Jakarta, Aktual.com — Komite Pengamanan Perdagangan Indonesia (KPPI) menginisiasi penyelidikan Tindakan Pengamanan Perdagangan (TPP) atas lonjakan jumlah importasi barang berupa Dextrose Monohydrate.
“Setelah meneliti dan menganalisa permohonan pemohon, KPPI memperoleh bukti awal yang cukup dan benar tentang lonjakan jumlah impor barang yang dimintakan perlindungan sejak tahun 2012 hingga 2014 dan ancaman kerugian serius yang dialami oleh pemohon,” kata Ketua KPPI, Ernawati, dalam siaran pers yang diterima, Jumat (24/7).
Penyelidikan tersebut dilakukan berdasarkan permohonan dari PT. Sorini Agro Asia Corporindo,Tbk. Atau sebagai pemohon, yang menyatakan telah mengalami kerugian serius atau ancaman kerugian serius akibat lonjakan jumlah impor barang sebagaimana dimaksud.
Penyelidikan KPPI terkait lonjakan jumlah impor barang Dextrose Monohydrate, dengan uraian barang yaitu glukosa, tidak mengandung fruktosa atau dalam keadaan kering mengandung fruktosa kurang dari 20 persen menurut beratnya.

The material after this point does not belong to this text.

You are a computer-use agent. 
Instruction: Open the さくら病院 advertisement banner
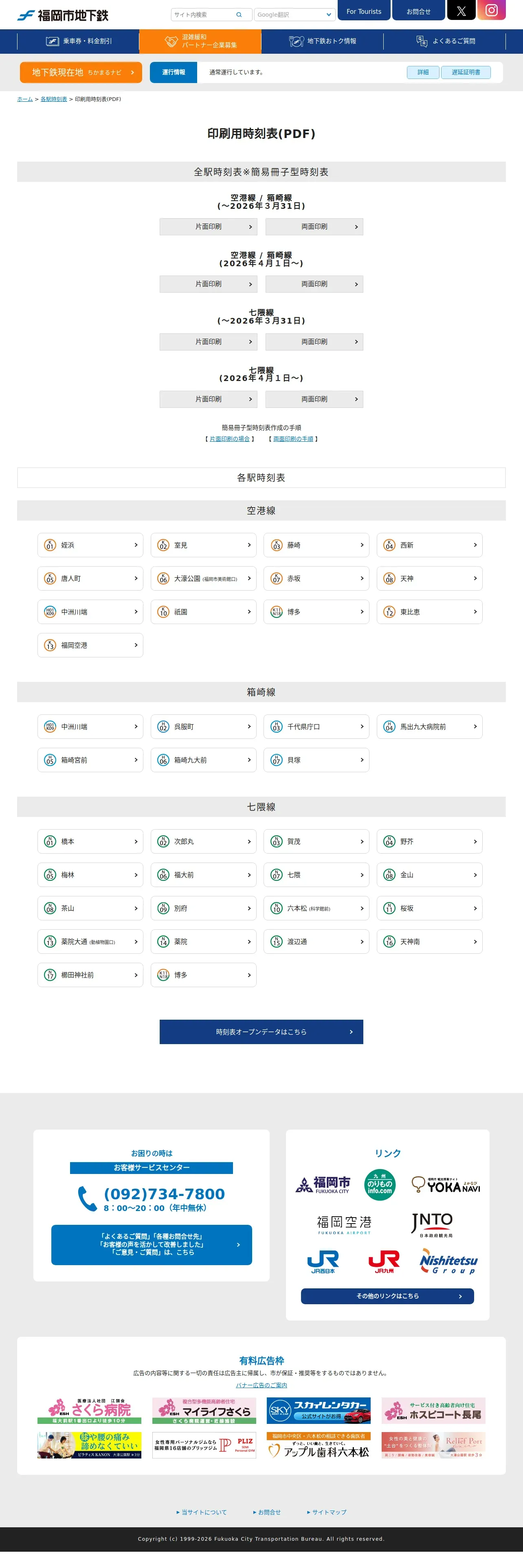tap(89, 1410)
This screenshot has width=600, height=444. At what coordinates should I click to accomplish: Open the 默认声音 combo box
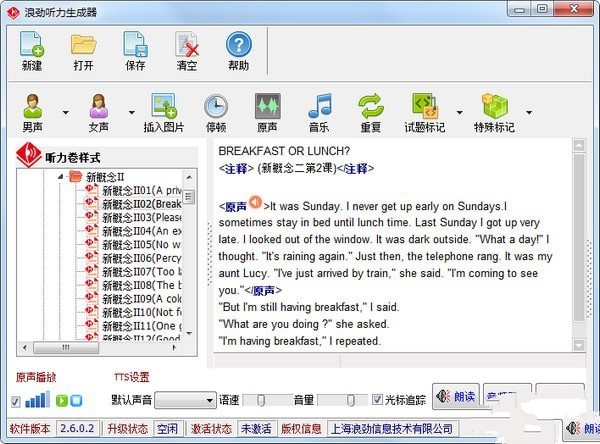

Selain itu, tidak termasuk Dextrose Monohydrate pharmaceutical grade, Dextrose Monohydrate pyrogen free, Maltodextrine dan Dextrose Anhydrous. Penyelidikan barang tersebut termasuk dalam pos tarif Ex. 1702.30.10.00 dan selanjutnya disebut sebagai Barang yang Dimintakan Perlindungan.
Menurut Ernawati, indikator kinerja pemohon yang mengalami pertumbuhan negatif, yaitu produksi, penjualan domestik, produktivitas, kapasitas terpakai, laba, tenaga kerja, dan pangsa pasar domestik.
Berdasarkan data Badan Pusat Statistik (BPS), pada tahun 2012, jumlah impor Barang yang Dimintakan Perlindungan adalah sebesar 1.484,5 ton dan meningkat signifikan sebesar 1.502 persen pada tahun 2013 menjadi sebesar 23.788,4 ton.
Pada tahun 2014, jumlah impor barang ini menunjukkan penurunan dari tahun sebelumnya menjadi sebesar 15.452,8 ton. Namun, jika dibandingkan tahun 2012, jumlah impor di tahun 2014 jauh lebih tinggi.
Negara pemasok utama barang tersebut ke Indonesia adalah Republik Rakyat Tiongkok sebanyak 88,5 persen, Perancis 6,2 persen, Italia 4,3 persen, dan negara lainnya sebanyak 1,0 persen.